By Amy Caren Daniel
(Reuters) - U.S. stocks rose in a broad rally on Tuesday after four straight days of losses on a strong set of earnings from retailers and as bank stocks rebounded after the Turkish lira snapped a three-week slide.
All 11 major S&P sectors were trading higher, with financials rising 0.63 pct.
Shares of U.S. lenders - Citigroup, JPMorgan, Wells Fargo, Bank of America, Goldman Sachs - rose between 0.20 percent and 1 percent.
The KBW bank index gained 1.02 percent, bouncing back from a 3 percent loss raked in over three sessions as investors fretted about banks' exposure to Turkey.
The lira recovered after Turkey's central bank moved to ease pressure on the currency, triggering a surge of as much as 7 percent to 6.4 per U.S. dollar.
"In the absence of bad news, markets will move higher," said Steve Chiavarone, vice president and portfolio manager at Federated Investors in New York.
"The markets that should be moving higher because the fundamentals look really, really good and that is unlikely to change anytime soon."

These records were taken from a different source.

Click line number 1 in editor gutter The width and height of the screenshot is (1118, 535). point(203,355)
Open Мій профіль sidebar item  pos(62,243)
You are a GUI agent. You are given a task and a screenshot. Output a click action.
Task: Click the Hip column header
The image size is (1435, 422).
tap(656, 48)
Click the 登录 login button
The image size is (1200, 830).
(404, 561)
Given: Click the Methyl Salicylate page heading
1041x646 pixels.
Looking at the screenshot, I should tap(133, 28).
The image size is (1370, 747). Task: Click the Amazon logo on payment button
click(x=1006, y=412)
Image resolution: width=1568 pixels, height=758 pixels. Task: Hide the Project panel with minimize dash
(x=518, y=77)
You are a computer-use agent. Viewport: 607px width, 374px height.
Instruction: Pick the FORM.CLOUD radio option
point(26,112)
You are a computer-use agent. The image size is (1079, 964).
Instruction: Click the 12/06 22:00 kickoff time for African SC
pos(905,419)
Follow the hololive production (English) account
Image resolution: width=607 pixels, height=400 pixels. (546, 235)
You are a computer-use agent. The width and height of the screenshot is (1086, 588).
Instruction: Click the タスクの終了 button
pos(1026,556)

Among the encouraging earnings reports was Home Depot, whose shares climbed 1 percent after the home improvement retailer beat analysts' quarterly sales estimates despite signs of a slowdown in the housing market.
The report from Home Depot, a member of Dow Jones Industrial Average, sent the shares of smaller rival Lowe's higher by 1.2 percent.
At 12:26 a.m. EDT the Dow Jones Industrial Average was up 112.79 points, or 0.45 percent, at 25,300.49 and the Nasdaq Composite was up 53.20 points, or 0.68 percent, at 7,872.91.
The S&P 500 was up 18.42 points, or 0.65 percent, at 2,840.35, just 1.1 percent shy of the record levels hit in late January.
Technology shares rose 0.66 percent and was the biggest boost to the benchmark index, led by Microsoft's 1.1 percent rise.
Also lifting the sector was Nvidia, which gained 2 percent, after the company rolled out its newest generation of chip technology.
Tapestry jumped 13 percent, the most on the S&P index, after strong sales of its Kate Spade handbags helped the company's full-year forecast top analysts' expectations.
Advance Auto Parts rose 7.7 percent after the company beat quarterly profit estimates and announced a new share buyback program.
The second-quarter earnings season is tapering down. Of the 458 companies in the S&P 500 that have reported so far, 79 percent have beaten analysts' estimates, according to Thomson Reuters I/B/E/S.
Advancing issues outnumbered decliners by a 2.86-to-1 ratio on the NYSE and by a 1.86-to-1 ratio on the Nasdaq.
The S&P index recorded 22 new 52-week highs and three new lows, while the Nasdaq recorded 74 new highs and 61 new lows.